### [What to work on]
Across all the records, filter for lines with the word "Given" and copy them.
*** Opening Records to use ***
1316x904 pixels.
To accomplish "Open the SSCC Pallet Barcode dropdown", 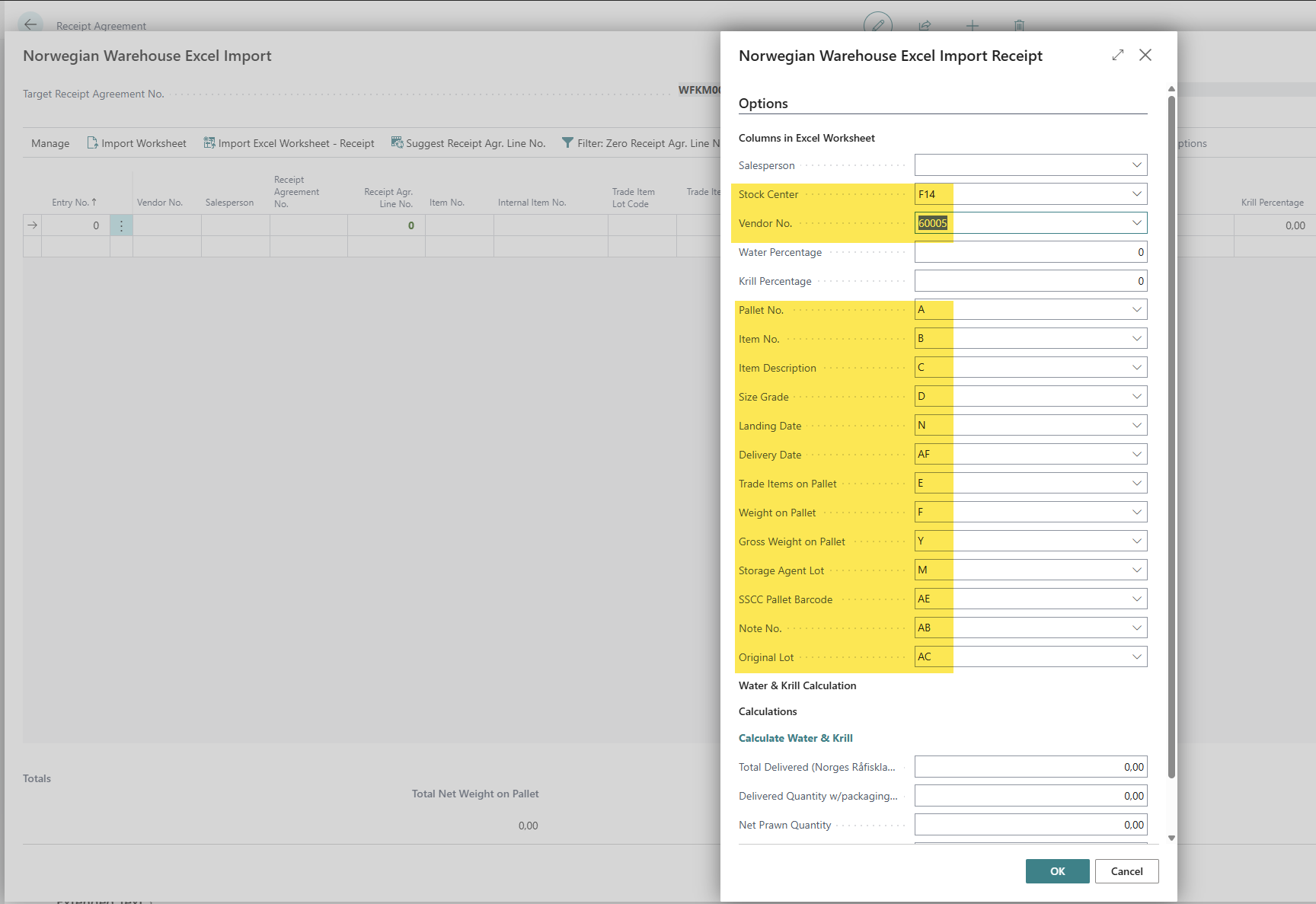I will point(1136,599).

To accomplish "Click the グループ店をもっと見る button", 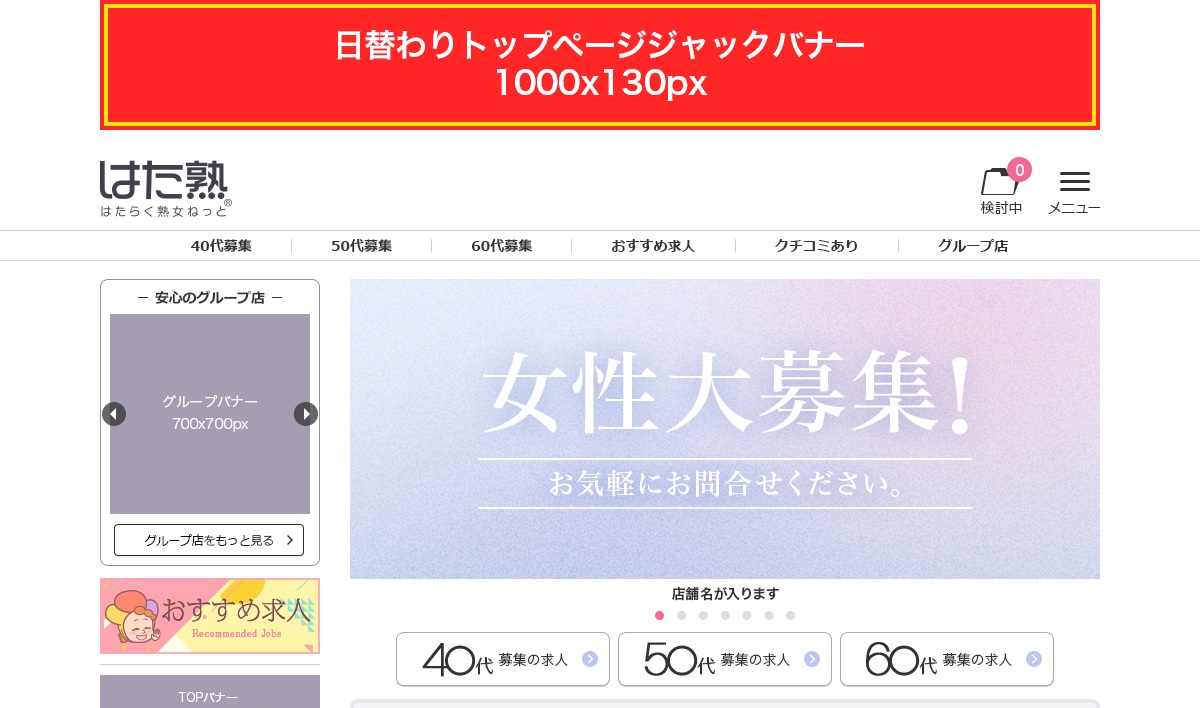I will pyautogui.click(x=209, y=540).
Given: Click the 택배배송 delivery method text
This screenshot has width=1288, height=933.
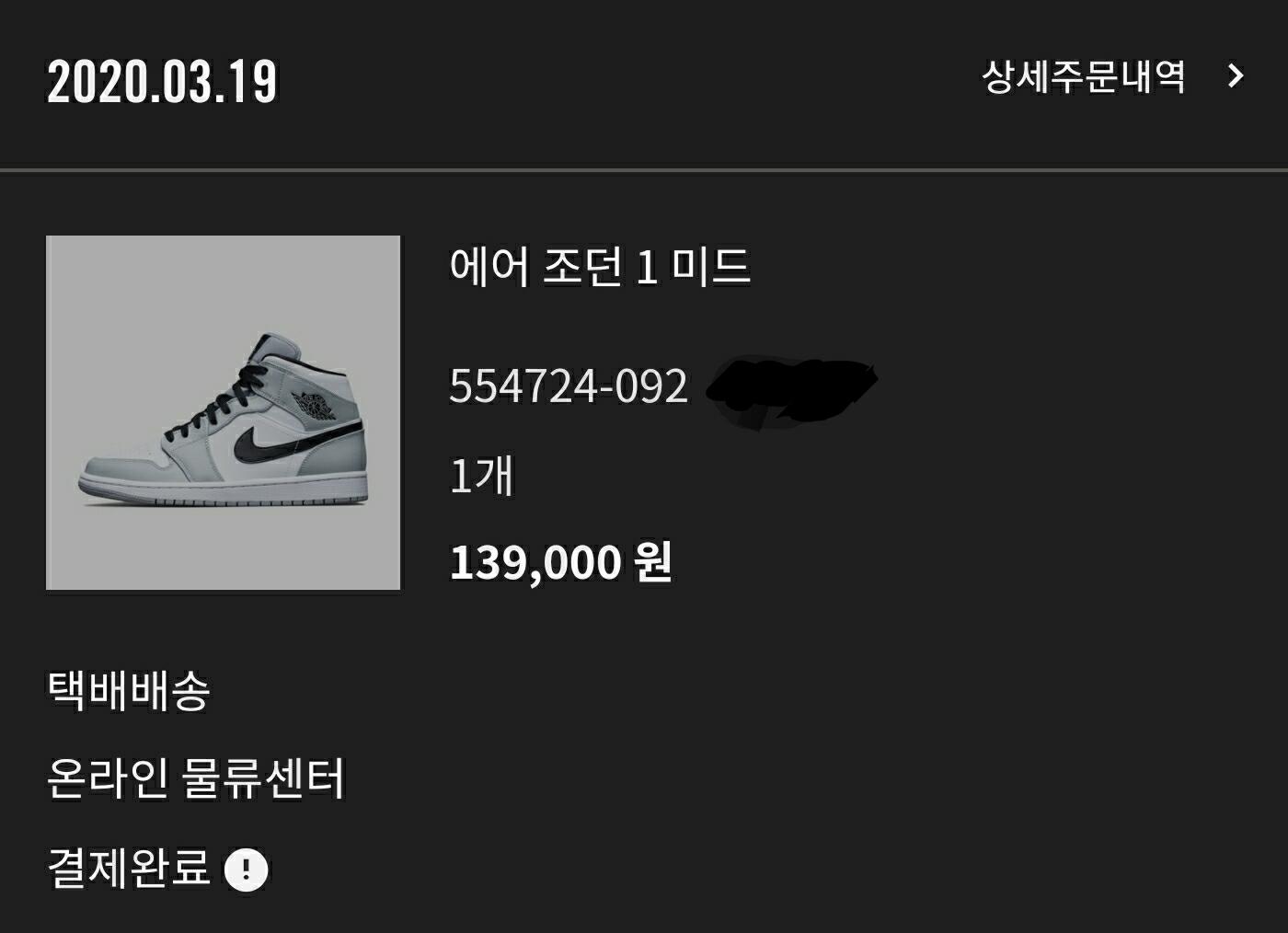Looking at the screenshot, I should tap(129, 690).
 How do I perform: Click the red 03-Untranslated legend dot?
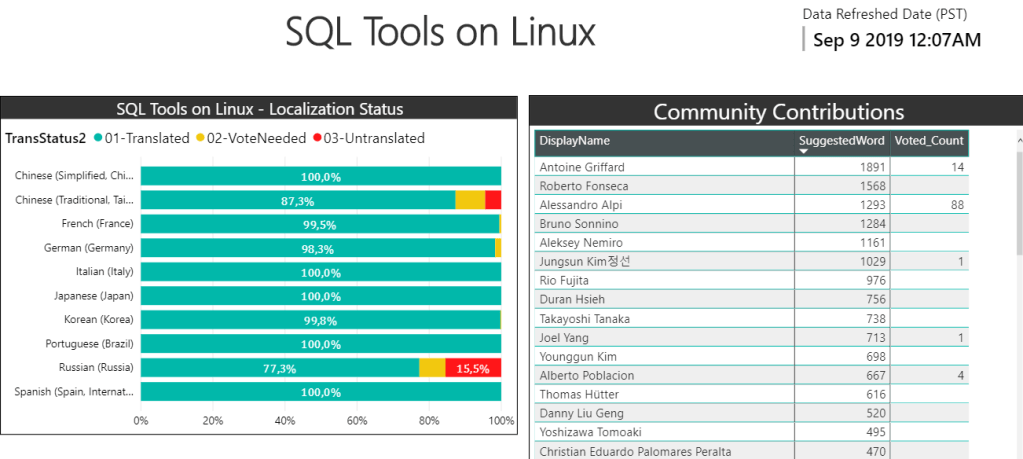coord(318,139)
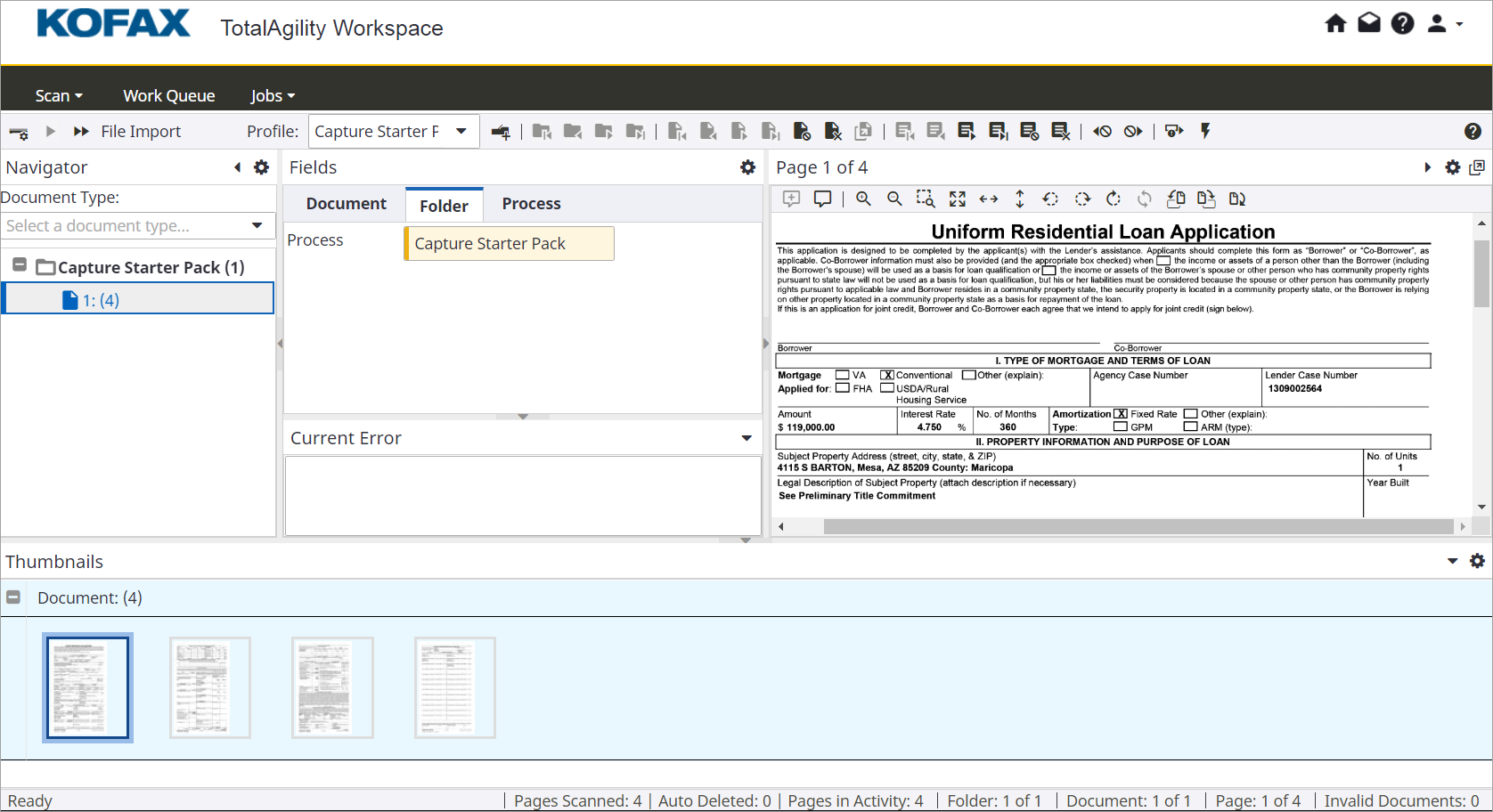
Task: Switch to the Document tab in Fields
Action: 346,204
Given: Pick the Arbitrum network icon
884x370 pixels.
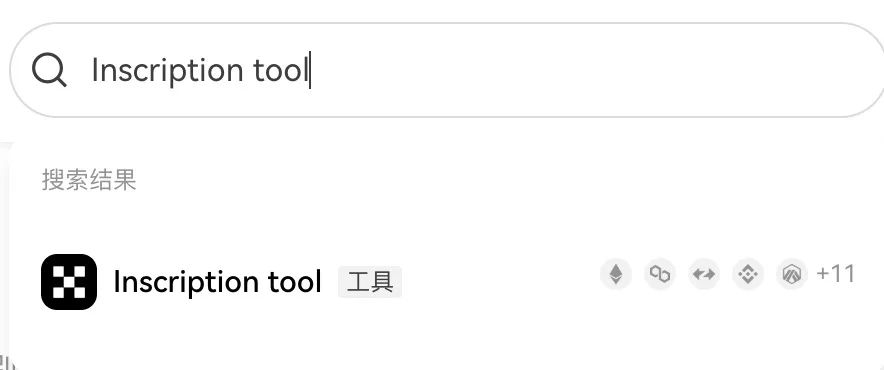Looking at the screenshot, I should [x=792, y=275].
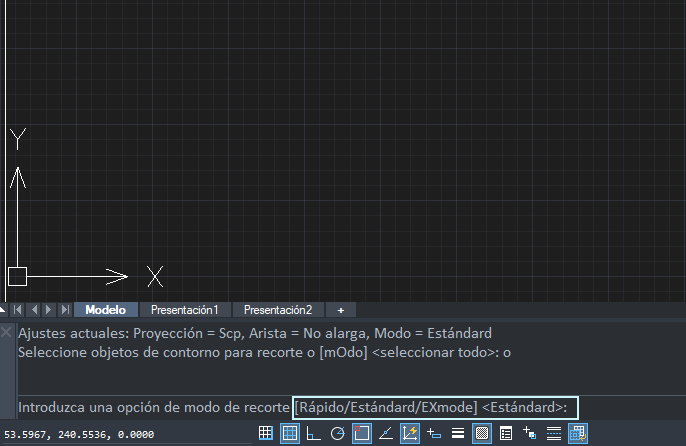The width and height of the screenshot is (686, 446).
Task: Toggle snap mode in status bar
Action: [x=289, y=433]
*** Closing Records to use ***
### [Problem solution]
Given: Click the 택배배송 delivery method text
Given: Pick the Arbitrum network icon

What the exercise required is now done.